Are your company values providing any actual, you know, value?
Company values are like the body parts we sit on.
Everybody’s got ’em, nobody talks about ’em, and most of them stink.
So why, early this year, did we emboss our new company values 4 feet high and 25 feet long on the entry wall?
It started last February at our weekly all-agency meeting:
ME: “I just read that most clients select agencies because they are a good values match.

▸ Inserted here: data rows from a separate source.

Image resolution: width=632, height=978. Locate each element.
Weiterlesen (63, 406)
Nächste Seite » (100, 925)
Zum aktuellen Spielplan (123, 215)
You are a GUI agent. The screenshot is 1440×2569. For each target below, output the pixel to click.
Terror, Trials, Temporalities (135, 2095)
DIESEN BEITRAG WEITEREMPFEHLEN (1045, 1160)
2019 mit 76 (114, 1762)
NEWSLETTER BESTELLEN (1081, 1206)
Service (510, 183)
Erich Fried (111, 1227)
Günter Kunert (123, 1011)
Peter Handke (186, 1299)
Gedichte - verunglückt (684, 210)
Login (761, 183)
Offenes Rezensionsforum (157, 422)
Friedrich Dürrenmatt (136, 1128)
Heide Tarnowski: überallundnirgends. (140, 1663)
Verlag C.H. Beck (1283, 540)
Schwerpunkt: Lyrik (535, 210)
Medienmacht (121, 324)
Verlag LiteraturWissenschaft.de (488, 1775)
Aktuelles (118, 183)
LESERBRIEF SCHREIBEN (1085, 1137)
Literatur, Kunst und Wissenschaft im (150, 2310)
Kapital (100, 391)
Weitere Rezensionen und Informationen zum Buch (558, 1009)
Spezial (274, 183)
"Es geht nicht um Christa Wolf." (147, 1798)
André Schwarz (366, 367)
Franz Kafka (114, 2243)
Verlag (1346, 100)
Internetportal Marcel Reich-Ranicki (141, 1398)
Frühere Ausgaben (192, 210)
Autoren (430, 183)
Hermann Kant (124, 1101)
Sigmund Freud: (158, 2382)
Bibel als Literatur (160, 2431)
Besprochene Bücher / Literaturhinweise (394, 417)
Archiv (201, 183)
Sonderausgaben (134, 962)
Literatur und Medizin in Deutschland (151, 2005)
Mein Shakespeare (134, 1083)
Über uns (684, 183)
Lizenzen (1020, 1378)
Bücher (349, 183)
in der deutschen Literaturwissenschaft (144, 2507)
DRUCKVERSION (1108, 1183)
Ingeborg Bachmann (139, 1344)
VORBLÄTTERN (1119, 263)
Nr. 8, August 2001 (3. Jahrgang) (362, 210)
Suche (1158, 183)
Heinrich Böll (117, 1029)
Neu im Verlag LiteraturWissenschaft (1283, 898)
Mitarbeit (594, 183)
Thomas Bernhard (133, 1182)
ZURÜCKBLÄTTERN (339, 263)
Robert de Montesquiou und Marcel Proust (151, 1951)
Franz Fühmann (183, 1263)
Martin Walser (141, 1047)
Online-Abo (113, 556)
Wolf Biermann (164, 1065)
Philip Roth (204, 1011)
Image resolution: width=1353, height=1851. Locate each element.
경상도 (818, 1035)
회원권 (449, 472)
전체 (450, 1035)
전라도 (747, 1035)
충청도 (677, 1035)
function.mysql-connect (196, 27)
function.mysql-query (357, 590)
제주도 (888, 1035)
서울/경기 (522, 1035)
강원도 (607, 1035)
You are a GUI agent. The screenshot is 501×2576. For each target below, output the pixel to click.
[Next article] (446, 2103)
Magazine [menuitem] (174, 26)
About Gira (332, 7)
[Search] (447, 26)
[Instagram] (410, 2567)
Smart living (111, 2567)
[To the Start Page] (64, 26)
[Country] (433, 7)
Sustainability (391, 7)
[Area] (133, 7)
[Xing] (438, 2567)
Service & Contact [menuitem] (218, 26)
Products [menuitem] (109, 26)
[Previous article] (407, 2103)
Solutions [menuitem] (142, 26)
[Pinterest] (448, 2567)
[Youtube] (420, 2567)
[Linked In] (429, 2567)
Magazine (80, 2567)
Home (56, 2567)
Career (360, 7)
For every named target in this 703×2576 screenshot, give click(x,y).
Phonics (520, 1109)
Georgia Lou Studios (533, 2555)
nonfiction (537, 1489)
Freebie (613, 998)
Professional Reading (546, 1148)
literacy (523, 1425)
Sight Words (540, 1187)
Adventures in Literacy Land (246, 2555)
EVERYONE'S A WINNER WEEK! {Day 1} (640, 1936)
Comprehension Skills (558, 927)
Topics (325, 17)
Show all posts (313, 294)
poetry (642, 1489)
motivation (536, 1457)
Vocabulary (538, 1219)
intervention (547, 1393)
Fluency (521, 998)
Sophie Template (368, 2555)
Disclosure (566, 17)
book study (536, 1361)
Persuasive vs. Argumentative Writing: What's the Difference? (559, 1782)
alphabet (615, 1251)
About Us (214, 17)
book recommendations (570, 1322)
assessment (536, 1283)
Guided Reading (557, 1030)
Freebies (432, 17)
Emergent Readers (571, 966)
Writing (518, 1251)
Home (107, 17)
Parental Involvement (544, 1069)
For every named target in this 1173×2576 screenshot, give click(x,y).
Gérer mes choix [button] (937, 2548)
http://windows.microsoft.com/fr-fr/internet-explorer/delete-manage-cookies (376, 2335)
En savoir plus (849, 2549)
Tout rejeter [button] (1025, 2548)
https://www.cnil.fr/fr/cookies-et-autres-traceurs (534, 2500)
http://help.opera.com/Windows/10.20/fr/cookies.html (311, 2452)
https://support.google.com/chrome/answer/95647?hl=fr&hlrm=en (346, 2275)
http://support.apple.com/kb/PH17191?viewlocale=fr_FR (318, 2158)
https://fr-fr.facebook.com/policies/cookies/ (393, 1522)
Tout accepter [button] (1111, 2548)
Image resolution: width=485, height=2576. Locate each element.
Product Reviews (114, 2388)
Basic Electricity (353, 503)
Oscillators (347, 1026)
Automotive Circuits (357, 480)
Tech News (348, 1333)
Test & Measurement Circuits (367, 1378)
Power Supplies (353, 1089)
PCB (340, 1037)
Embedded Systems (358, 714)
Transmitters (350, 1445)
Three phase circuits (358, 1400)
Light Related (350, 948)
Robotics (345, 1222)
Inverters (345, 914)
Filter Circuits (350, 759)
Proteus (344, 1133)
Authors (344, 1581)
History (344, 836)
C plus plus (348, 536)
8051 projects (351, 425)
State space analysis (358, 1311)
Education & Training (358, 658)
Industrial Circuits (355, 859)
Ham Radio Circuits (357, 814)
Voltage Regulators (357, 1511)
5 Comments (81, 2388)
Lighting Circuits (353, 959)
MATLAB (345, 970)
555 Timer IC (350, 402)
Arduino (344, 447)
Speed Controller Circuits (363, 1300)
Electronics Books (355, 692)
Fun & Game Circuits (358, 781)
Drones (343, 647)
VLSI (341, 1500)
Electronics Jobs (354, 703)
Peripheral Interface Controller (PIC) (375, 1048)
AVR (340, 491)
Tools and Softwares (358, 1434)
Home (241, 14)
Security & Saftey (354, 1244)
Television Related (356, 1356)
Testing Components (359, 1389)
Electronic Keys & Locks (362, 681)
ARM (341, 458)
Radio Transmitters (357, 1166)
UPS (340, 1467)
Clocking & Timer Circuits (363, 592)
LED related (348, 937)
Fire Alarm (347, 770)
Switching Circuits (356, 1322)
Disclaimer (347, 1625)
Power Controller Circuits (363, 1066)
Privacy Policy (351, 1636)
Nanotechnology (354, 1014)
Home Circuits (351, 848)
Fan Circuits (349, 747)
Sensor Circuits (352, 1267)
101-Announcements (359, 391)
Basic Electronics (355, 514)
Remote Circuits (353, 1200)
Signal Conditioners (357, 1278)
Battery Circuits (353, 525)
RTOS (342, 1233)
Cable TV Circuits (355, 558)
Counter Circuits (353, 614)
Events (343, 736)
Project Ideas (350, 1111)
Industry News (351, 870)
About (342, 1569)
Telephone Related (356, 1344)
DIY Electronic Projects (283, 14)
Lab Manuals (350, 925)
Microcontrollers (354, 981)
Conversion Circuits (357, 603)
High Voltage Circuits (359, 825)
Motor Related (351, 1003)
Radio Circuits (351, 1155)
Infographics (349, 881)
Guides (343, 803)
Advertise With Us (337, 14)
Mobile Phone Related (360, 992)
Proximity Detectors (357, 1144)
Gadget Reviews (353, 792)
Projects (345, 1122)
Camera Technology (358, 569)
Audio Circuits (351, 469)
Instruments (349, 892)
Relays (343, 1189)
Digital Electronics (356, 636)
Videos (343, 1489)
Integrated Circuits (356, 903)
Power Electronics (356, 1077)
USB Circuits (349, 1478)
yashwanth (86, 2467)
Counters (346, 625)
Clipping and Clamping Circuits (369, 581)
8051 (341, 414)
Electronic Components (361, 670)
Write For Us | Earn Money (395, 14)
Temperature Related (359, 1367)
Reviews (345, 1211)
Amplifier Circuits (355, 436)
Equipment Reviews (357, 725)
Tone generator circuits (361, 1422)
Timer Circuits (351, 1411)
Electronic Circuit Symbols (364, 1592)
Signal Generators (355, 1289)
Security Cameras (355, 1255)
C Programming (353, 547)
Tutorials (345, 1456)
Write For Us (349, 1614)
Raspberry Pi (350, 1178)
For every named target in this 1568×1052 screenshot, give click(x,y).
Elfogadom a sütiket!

So, who can tell me what our agency values are?”
SILENCE (SMILES, IS HE SERIOUS?)
JENNIFER: “Come on, anybody just throw out what you think they are.”
UNCOMFORTABLE SILENCE, THEN…
CW: “Um, creativity?”
ME: “No.”
AD: “Integrity?”
AS: “Lifetime learning?”
CW: “Gin?”
ME: “No, no,” and “that’s a form of compensation, not a value.”
Here we were believing our culture was one of our great strengths, but the foundation it sat on was fruit Jell-O in a hot kitchen. So, after digging up the list of our former values — and ceremonially tossing them in the recycling bin — during the next couple months, we reinvented our values. More specifically, we identified what our team actually valued and what we wanted to bet and build our collective futures on.
Let me say right here that I’m not a culture wonk. I believe good people and good ideas — not good process — are what make a good place to work. But oddly, our new values are proving to be useful. Even inspiring. They direct who, and how, we hire. Recently, they have been showing up in RFPs and pitch decks. They are performance criteria on our job descriptions and employee reviews. And they will soon be on a “Value Pack” of PK-branded beer, so . . . people are drinking the Kool-Aid.
We call them our CO-OP values. Why? Two reasons: One, we are an ESOP, so all our people are part owners of the agency. Not really a co-op but close. Two, and this is way more important than you would think, it is an acronym. A stupidly simple, effective memory device. So, what are these mythic values our team is starting to actually value?
Courage. Champion smart risks.
Originality. Choreograph our own dance.
Openness. Welcome diverse thinking.
Positivity. Inspire more great.
Positivity is last on the list, but it was the first value we agreed on. There are enough cynics, critics and egomaniacs in the world already. Office politics are toxic, and we all wanted to hire, work and grow without negative people holding us back. Put another way, we’re betting nice people can finish first.
Courage was next. Even as we grow, there still aren’t that many clients with the ability to outspend their competitors. So, we have to be, and inspire, the bold among us. Taking smart risks is a great way to self-select clients who are interesting to work with. It helps all of us push for our best work.
Openness is not just a modern work style; it’s a way of showing trust. We share our babies and float our fledgling ideas with one another before they are fully formed. It makes final ideas better if people feel free to share the stupid ones first. Plus, we all need to hire way more people with diverse cultural backgrounds and ideas.
Originality has always been hard to come by. Digital, especially, has become a me-too medium and I’m not talking about the landmark women’s movement. We challenge ourselves to do original work in every category and vehicle we compete in. We fail. We try harder. Work longer. When we succeed, our clients are industry marketing leaders.
That’s it.
Test your own team on your company values. If they don’t know, or aren’t sure, then how much value are they really providing? Kick them to the curb and start again. They are what the future of your company will be built on.